#### [WHAT TO DO]
The line containing "Image resolution: width=1140" marks the start; extract exactly from it through the last line of the entries, and omit any pictures.

(Stored dataset items)
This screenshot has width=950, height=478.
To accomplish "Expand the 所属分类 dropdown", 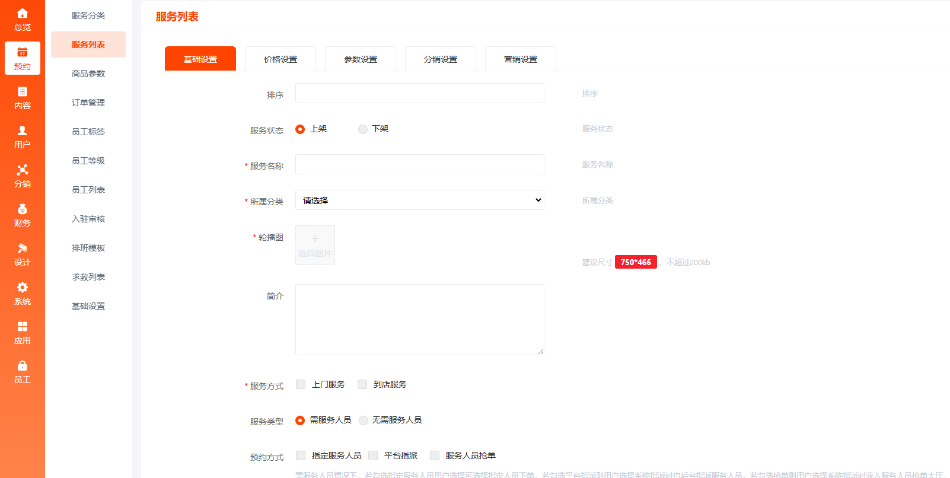I will tap(419, 200).
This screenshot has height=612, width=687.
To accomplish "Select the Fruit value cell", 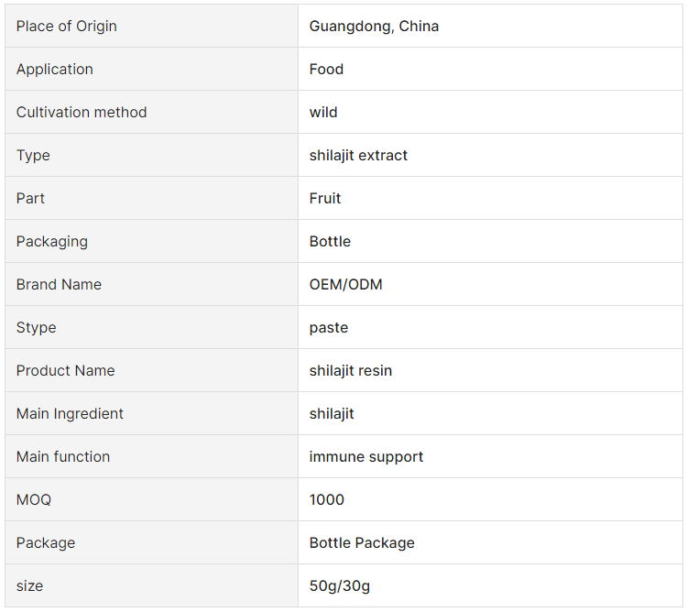I will point(490,198).
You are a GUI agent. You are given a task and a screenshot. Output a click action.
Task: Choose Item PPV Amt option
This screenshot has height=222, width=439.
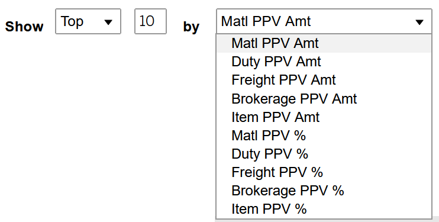(x=324, y=117)
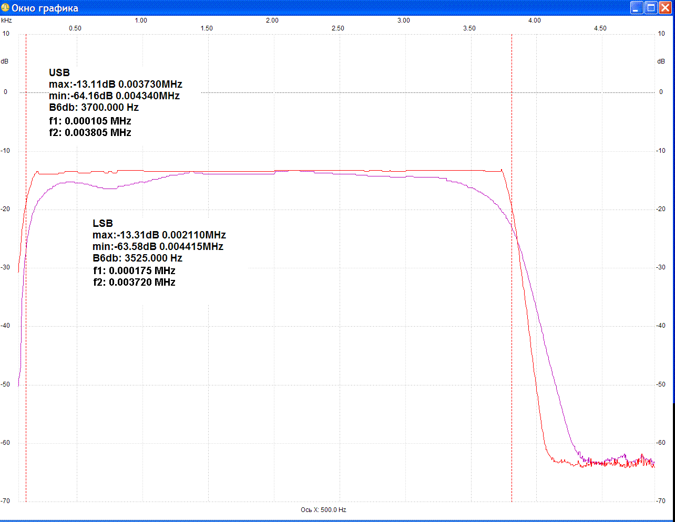Click the Ось X: 500.0 Hz label
The height and width of the screenshot is (522, 675).
323,510
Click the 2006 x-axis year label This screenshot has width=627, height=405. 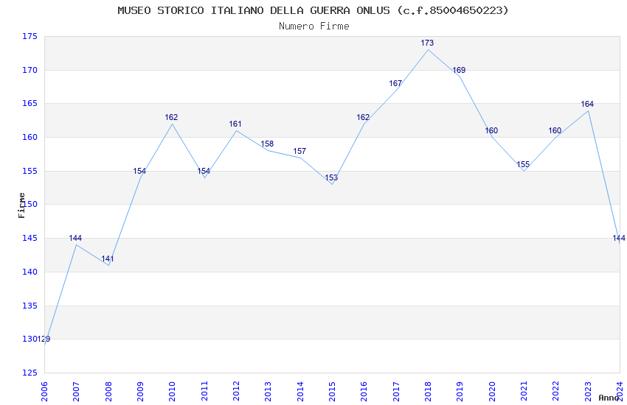(44, 392)
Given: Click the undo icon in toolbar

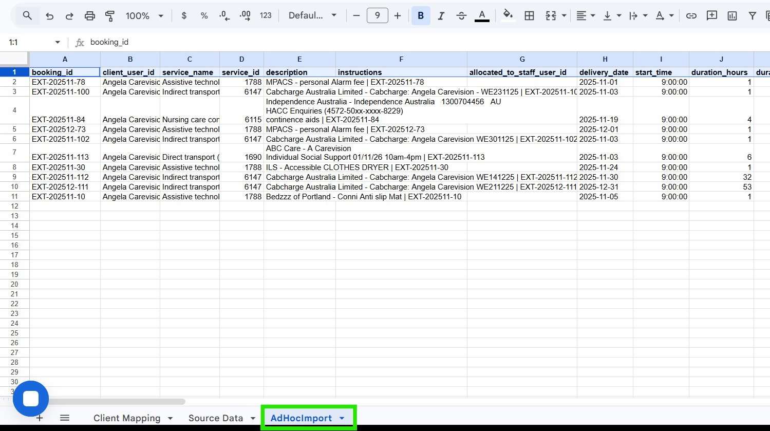Looking at the screenshot, I should (x=49, y=16).
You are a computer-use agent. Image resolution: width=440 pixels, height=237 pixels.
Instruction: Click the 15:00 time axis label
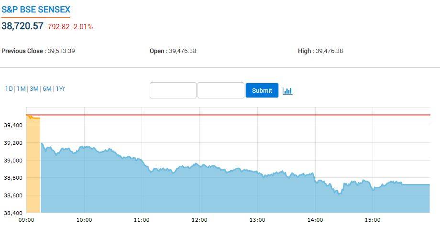click(x=373, y=220)
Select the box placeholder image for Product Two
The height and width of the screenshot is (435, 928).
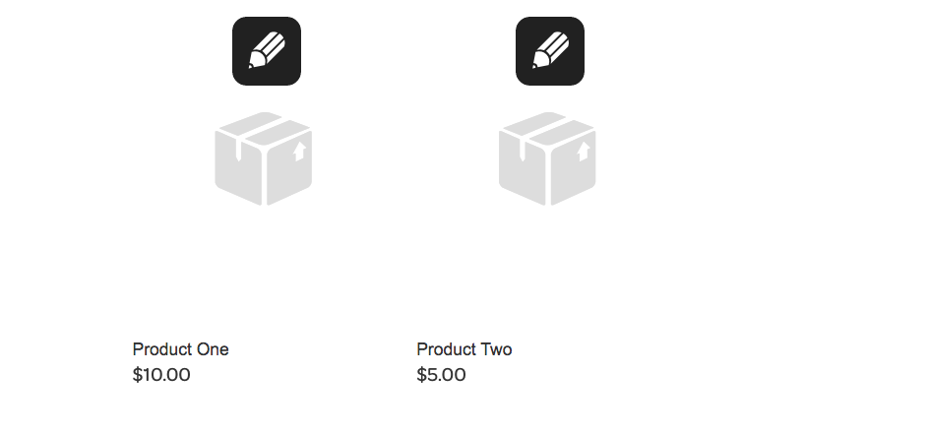[x=547, y=158]
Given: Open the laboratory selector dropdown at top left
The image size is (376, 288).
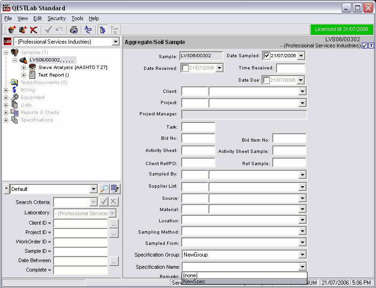Looking at the screenshot, I should click(x=115, y=42).
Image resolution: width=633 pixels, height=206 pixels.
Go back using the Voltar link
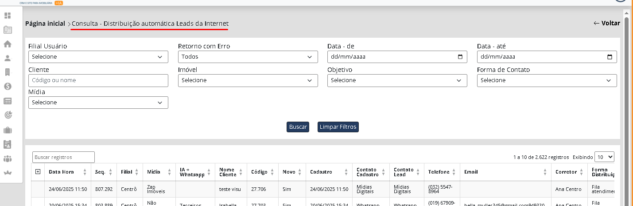point(606,23)
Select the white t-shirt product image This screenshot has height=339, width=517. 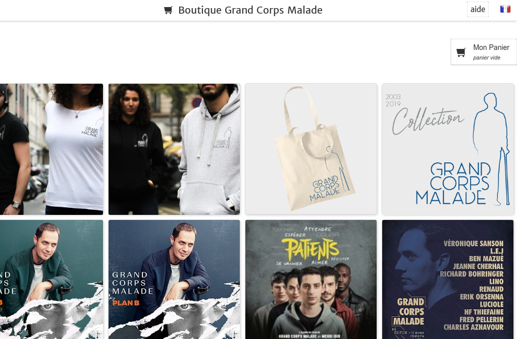pyautogui.click(x=51, y=149)
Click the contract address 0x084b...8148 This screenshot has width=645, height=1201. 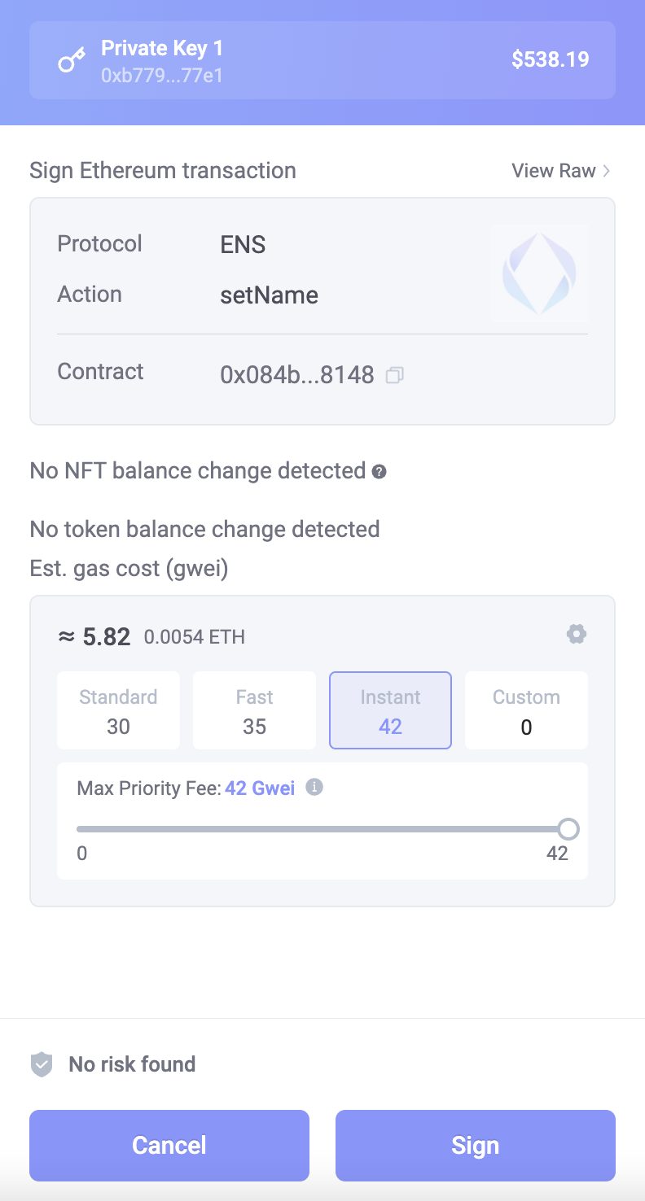(297, 375)
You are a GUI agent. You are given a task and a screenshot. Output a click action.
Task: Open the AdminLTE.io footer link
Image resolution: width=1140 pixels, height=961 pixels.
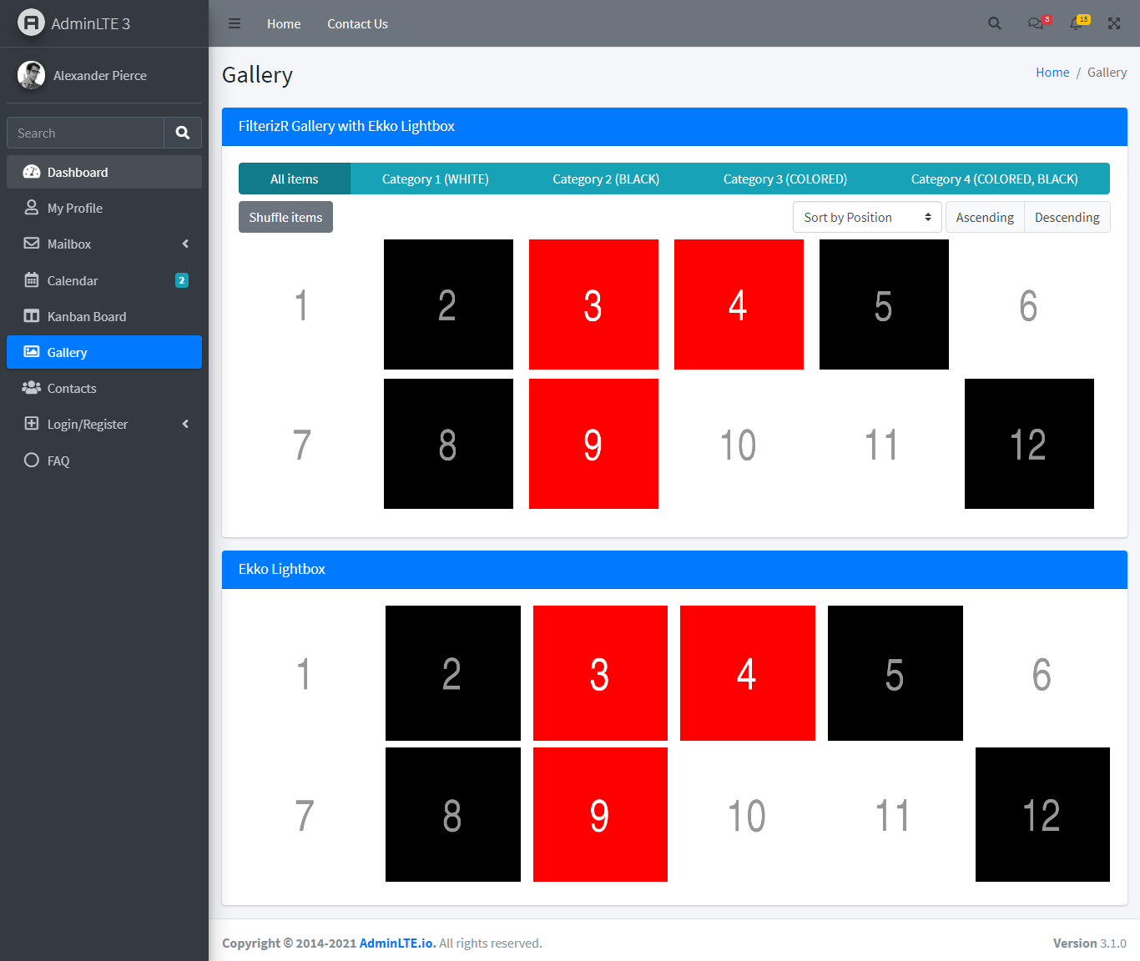(396, 943)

#### [REPLY TO THE TASK]
Image resolution: width=1140 pixels, height=961 pixels.
(396, 943)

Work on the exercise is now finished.